秦野 人物風土記
公開日:2023.11.24
自由律俳句「九官鳥句会」を主宰する
井上 敬雄さん
渋沢在住 72歳
自由律俳句で感性を磨く
○…本町公民館で11月26日(日)から12月1日(金)まで、会員の作品展示を行う九官鳥句会。南公民館の自由律俳句の講座から自主サークルとして立ち上がり、2010年から正式に活動が始まった。今年4月には、会の第一句集『あさひ』も発行。「季語や文字数の制限なく、感動したことをそのままの鮮度で伝えられることが魅力だね」とほほ笑む。
○…もともと自由律俳句には縁がなかったが、20歳の時大学の図書館で尾崎放哉(ほうさい)の句「入れものがない両手で受ける」に出合う。「雷に打たれたような感覚になったんだ」。その後1972年に自由律俳句の祖ともいわれる荻原井泉水(せいせんすい)が創始した結社「層雲」に入門。

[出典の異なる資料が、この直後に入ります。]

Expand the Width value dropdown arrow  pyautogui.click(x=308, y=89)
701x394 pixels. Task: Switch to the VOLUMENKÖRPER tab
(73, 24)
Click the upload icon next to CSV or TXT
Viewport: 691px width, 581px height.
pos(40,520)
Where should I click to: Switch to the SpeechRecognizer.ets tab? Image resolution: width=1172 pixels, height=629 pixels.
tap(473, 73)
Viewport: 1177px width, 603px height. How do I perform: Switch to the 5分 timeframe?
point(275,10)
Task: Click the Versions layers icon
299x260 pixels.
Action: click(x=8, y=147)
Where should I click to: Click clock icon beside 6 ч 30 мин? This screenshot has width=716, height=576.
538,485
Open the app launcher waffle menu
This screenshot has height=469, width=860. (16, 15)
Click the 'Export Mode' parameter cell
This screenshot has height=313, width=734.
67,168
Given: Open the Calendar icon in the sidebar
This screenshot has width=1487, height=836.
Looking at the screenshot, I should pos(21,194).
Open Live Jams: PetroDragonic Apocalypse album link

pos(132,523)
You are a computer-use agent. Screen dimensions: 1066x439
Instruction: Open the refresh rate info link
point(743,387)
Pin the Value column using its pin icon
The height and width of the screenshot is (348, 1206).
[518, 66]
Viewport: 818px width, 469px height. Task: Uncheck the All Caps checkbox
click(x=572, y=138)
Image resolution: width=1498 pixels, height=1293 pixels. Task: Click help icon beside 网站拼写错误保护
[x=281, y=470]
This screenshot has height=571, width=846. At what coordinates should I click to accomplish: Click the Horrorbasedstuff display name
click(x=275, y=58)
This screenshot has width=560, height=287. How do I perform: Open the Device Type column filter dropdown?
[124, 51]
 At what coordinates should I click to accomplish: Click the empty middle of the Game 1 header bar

2015年には全国的なコンクール「放哉賞」で大賞を受賞するなど、確かな実力を持つ。
○…本町小・中の卒業生。秦野高校から二松学舎大学への進学は、市の歌人・前田夕暮と同じ経歴だという。「夕暮が自由律俳句を選んでいたら面白いことになっていたかな」と想像を膨らませる。大学卒業後は、秦野市役所に就職。公民館の館長も務め、”旧館長”なので句会も「九官鳥句会」と名付けたのだとか。現在妻と2人暮らし。独立した子どもも3人いるが「家族で自由律俳句が好きなのは私だけでね」とのこと。
○…これまで50年以上関わってきた自由律俳句だが、「飽きたことは一度もないんだ」ときっぱり。自由律俳句は、感性を磨き、豊かな人間性を培うことができるとも考えている。句会を立ち上げたのも、「人づくり」をしたいとの思いからだ。「多くの人に、自由律俳句の良さを知ってほしい。ただの趣味ではなく、一生をかけて極めていくつもり」。これからも自身と向き合い、創作を続けていく。